Hubo un segundo de silencio. Casi pensé que no me respondería.

—Siempre es lo mismo —murmuró al final —. Nada de lo que diga es nuevo para mi.

Asentí, algo angustiada, lo mire con la misma dulzura con la que uno mira a un niño que está aprendiendo a caminar… aunque este “niño” tuviera voz de trueno y mirada de hielo.

—¿Te preparo algo especial para almorzar?

—Sorpéndeme —respondió, y por un instante su tono no fue tan distante.

Me giré para irme, pero no resistí el impulso de lanzar una última frase por encima del hombro:

—Por cierto… si algún día cambias de opinión sobre las terapias, podría ponerme mis zapatillas deportivas y hacerte barra desde la esquina.

—¿También sabes gritar frases motivacionales? —preguntó, sin mirarme.

—Sí le digo no se enoja —dije logrando que me mirara—. “Vamos, jefe, que hasta las plantas tienen más movilidad que usted”. ¿Algo así?

Escuché una risa baja. Apenas un suspiro con forma de burla. Pero era suficiente.

Salí del estudio con la sonrisa bailando en los labios.

Nicolás aún no lo sabía, pero cada día que compartíamos, era un ladrillo menos en ese muro que había construido para mantener el mundo afuera.
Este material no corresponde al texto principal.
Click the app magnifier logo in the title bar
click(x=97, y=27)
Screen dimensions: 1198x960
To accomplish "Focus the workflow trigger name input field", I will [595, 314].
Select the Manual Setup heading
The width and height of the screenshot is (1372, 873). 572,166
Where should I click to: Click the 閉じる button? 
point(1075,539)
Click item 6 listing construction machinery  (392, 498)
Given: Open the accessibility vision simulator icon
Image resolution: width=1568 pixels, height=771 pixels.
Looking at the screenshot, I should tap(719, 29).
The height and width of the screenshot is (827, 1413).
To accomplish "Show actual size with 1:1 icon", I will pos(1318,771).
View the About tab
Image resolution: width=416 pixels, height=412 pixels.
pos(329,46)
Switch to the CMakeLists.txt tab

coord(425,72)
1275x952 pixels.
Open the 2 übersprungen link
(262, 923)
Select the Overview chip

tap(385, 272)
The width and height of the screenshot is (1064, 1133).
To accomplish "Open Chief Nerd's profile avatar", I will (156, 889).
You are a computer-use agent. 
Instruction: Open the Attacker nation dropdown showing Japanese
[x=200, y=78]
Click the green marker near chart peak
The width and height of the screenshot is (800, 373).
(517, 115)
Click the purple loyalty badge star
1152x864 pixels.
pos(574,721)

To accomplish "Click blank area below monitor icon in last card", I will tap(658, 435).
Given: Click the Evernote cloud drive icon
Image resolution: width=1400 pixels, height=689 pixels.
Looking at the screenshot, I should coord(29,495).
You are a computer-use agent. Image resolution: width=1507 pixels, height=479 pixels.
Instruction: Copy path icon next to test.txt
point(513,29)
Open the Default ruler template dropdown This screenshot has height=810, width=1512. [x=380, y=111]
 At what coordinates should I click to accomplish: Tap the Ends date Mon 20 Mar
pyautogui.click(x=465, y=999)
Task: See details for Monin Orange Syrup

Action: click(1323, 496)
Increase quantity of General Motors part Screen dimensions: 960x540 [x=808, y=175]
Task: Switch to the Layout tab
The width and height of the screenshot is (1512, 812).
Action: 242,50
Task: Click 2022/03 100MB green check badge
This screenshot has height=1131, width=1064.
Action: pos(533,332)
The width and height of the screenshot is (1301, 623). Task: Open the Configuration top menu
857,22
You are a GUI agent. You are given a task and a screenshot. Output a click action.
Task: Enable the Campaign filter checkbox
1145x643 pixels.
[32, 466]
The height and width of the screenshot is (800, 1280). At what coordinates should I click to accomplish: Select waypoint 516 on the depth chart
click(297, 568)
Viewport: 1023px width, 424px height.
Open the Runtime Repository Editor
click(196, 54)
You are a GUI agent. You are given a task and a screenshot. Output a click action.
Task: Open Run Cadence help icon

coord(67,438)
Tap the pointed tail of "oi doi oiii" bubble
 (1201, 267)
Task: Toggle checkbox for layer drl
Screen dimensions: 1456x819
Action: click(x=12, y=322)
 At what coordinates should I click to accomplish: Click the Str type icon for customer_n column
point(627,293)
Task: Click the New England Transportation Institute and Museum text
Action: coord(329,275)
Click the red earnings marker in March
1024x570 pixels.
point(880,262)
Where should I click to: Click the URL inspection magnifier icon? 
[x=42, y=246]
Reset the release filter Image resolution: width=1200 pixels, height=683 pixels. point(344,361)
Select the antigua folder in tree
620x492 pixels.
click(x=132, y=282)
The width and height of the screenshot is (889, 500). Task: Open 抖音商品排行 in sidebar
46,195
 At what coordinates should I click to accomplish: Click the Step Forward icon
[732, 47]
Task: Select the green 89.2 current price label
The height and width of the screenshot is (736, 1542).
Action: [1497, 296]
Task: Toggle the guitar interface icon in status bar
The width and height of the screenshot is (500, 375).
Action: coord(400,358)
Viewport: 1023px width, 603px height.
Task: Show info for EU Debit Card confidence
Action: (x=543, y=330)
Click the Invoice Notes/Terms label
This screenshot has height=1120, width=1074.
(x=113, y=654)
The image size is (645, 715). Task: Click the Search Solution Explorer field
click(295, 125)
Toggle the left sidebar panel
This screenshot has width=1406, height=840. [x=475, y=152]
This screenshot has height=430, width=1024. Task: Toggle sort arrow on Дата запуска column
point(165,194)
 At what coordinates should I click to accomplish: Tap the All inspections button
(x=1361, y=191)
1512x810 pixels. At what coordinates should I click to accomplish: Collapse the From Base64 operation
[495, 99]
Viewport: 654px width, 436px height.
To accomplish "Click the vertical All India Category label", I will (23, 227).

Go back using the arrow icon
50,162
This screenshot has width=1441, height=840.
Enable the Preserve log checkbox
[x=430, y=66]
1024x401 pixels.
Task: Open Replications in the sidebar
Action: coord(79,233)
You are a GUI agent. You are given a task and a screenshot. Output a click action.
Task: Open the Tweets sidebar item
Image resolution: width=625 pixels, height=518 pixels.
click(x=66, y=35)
Y yo… yo planeaba seguir empujando.

Solté un suspiro.

El primer día en cualquier trabajo siempre es un caos. Y este, aunque silencioso, no fue la excepción.

Ya había sobrevivido al desayuno, al sarcasmo matutino de Nicolás y al cronograma de medicamentos que parecía diseñado para un astronauta. Ahora me tocaba entender qué hacía exactamente una “asistente personal” aunque ya tenía órdenes de lo que debía hacer y no hacer.

Está es una casa con más metros cuadrados que sentido común.

Marta, una de las chicas de limpieza me saludó con una sonrisa torcida cuando bajé de nuevo a la cocina.

—¿Y? ¿Sigue vivo?

—Más o menos. Pero creo que le dolí más yo que sus propias lesiones —le respondí mientras me ajustaba la coleta.

Marta soltó una risa seca.

—Si logras que ese hombre diga “gracias” antes de que termine la semana, te invito una copa.

—Prueba superada —le respondí con una sonrisa triunfal—. Me la debes.

Sus cejas se arquearon, entre sorprendida y divertida.

—Entonces tal vez sí haya esperanza…

Acepté el comentario como una especie de medalla invisible. Después de todo, Nicolás tenía toda la energía de un muro blindado y la calidez de un iceberg, pero algo en él… algo en su mirada me decía que no siempre fue así. No era crueldad lo que lo movía, era dolor. Y un profundo, profundo miedo de volverse a romper.

Pasé buena parte de la mañana revisando su agenda. El correo electrónico estaba saturado. Tenía solicitudes de clientes, recordatorios médicos, invitaciones a eventos que claramente pensaba ignorar, y un correo sin abrir de alguien llamada Valentina. Lo marqué como importante. Su reacción luego me diría si eso fue un error o no.

—¿Estás invadiendo mi vida o cumpliendo tu trabajo? —preguntó su voz desde el marco de la puerta.

Casi se me cae la tablet.

—Ambas cosas —respondí, recomponiéndome—. Pero no se preocupe, si encuentro secretos oscuros prometo venderlos bien caros.

Me miró con esa mezcla suya entre hastío y diversión que ya empezaba a reconocer como “normal”. Luego rodó hacia su escritorio y comenzó a revisar documentos. No pidió ayuda, pero tampoco me echó. Otro punto para mí.

A media mañana, preparé algo de té para ambos. El silencio entre nosotros era denso, pero no incómodo. Era como trabajar con alguien que no sabía aún si confiarte las llaves… o expulsarte por la ventana.

Después, recorrí la casa para familiarizarme con los espacios: la biblioteca, la terraza. Aunque ya había recorrido algunos puntos el día anterior.